• Assigned task 1:
In the roundtable report below, copy the passage from "On September 6, a" to "the event here.", switching "Design Museum" to "Science Museum".
• Assigned task 2:
According to the roundtable report below, where did the panel of experts gather on September 6?

• Excerpt to read:
On September 6, a panel of experts gathered at the Design Museum in London, UK, for the second Principal Voices roundtable of 2006. The guests discussed the collaborative corporation and business social responsibility in front of an invited audience.

An essay about the discussion can be read here, and there is also a full transcript of the event here.

Following is a short series of key quotes from the participants:

Victoria Hale, founder of non-profit pharmaceuticals company the Institute for OneWorld Health

"The beauty of the pharmaceutical industry is its power and ability to have tremendous impact. Who is the industry impacting, we have to ask ourselves? At this point, new medicines that are being developed are for us, us who are in this room. That's great for us but there are people who have diseases that we don't have and if pharmaceutical companies are the only one capable of developing new medicines then what about those people, the people at the bottom of the pyramid?"

• Data shown:
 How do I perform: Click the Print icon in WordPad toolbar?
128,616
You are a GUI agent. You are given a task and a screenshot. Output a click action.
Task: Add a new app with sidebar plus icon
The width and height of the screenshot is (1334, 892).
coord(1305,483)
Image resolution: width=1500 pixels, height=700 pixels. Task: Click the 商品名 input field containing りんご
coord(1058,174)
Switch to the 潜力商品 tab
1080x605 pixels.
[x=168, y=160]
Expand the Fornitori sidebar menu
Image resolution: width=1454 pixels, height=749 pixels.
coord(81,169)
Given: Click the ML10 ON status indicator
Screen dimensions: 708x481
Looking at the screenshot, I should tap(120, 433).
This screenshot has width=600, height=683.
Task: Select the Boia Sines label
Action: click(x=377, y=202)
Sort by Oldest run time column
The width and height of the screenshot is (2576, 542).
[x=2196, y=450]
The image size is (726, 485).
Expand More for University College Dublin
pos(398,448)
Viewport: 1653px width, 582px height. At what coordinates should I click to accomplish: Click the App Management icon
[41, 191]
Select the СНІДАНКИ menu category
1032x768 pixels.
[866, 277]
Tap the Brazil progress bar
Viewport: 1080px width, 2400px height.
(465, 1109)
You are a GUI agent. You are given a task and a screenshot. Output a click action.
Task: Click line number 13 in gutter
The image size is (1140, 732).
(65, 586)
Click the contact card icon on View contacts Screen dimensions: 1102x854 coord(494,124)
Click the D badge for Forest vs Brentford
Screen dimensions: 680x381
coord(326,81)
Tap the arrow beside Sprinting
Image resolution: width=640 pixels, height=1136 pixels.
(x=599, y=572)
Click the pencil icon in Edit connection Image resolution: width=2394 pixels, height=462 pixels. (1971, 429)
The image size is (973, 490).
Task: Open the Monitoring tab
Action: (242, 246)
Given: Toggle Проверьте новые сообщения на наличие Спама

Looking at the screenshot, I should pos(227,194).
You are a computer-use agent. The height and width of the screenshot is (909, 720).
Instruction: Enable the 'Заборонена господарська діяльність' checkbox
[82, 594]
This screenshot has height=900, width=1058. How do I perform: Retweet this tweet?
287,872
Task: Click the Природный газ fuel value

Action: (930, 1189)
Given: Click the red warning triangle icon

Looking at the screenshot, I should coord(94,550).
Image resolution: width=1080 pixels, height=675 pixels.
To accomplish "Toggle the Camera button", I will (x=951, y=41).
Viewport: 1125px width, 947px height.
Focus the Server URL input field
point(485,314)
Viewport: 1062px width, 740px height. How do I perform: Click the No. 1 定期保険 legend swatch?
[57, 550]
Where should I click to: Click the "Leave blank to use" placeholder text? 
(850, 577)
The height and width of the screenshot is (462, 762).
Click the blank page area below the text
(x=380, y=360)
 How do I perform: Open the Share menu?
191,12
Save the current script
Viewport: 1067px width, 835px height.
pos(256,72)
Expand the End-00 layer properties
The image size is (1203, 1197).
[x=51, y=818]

• Task output 1:
On September 6, a panel of experts gathered at the Science Museum in London, UK, for the second Principal Voices roundtable of 2006. The guests discussed the collaborative corporation and business social responsibility in front of an invited audience.

An essay about the discussion can be read here, and there is also a full transcript of the event here.

• Task output 2:
At the Design Museum in London, UK.